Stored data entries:
****************************************

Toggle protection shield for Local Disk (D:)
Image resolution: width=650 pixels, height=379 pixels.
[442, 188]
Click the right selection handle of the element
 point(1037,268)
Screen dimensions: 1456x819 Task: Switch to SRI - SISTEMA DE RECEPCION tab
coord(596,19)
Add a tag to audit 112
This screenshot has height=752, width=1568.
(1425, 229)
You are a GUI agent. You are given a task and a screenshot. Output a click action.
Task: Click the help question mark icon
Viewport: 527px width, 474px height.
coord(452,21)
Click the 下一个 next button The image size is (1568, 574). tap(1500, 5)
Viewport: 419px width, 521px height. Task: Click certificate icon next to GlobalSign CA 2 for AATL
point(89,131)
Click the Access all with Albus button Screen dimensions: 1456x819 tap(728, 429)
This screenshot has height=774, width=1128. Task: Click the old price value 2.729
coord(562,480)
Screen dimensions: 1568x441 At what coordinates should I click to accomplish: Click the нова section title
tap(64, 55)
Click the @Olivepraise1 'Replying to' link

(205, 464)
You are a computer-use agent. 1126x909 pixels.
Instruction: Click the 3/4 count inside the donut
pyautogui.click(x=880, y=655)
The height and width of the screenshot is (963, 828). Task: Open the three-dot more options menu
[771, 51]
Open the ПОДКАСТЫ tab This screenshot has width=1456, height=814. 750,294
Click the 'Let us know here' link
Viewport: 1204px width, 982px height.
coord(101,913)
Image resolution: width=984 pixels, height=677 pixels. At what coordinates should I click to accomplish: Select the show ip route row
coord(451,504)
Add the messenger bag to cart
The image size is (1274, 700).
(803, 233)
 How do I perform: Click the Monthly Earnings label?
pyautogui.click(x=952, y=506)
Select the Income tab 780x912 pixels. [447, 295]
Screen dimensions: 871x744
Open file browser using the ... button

****************************************

• **Task to complete**: Output the records in full, keeping them exactly as they are.

• **Result for this exercise**:
Toggle protection shield for Local Disk (D:)
Image resolution: width=650 pixels, height=379 pixels.
[442, 188]
Click the right selection handle of the element
 point(1037,268)
Screen dimensions: 1456x819 Task: Switch to SRI - SISTEMA DE RECEPCION tab
coord(596,19)
Add a tag to audit 112
This screenshot has height=752, width=1568.
(1425, 229)
You are a GUI agent. You are given a task and a screenshot. Output a click action.
Task: Click the help question mark icon
Viewport: 527px width, 474px height.
coord(452,21)
Click the 下一个 next button The image size is (1568, 574). tap(1500, 5)
Viewport: 419px width, 521px height. Task: Click certificate icon next to GlobalSign CA 2 for AATL
point(89,131)
Click the Access all with Albus button Screen dimensions: 1456x819 tap(728, 429)
This screenshot has height=774, width=1128. Task: Click the old price value 2.729
coord(562,480)
Screen dimensions: 1568x441 At what coordinates should I click to accomplish: Click the нова section title
tap(64, 55)
Click the @Olivepraise1 'Replying to' link

(205, 464)
You are a computer-use agent. 1126x909 pixels.
Instruction: Click the 3/4 count inside the donut
pyautogui.click(x=880, y=655)
The height and width of the screenshot is (963, 828). Task: Open the three-dot more options menu
[771, 51]
Open the ПОДКАСТЫ tab This screenshot has width=1456, height=814. 750,294
Click the 'Let us know here' link
Viewport: 1204px width, 982px height.
coord(101,913)
Image resolution: width=984 pixels, height=677 pixels. At what coordinates should I click to accomplish: Select the show ip route row
coord(451,504)
Add the messenger bag to cart
The image size is (1274, 700).
(803, 233)
 How do I perform: Click the Monthly Earnings label?
pyautogui.click(x=952, y=506)
Select the Income tab 780x912 pixels. [447, 295]
Screen dimensions: 871x744
Open file browser using the ... button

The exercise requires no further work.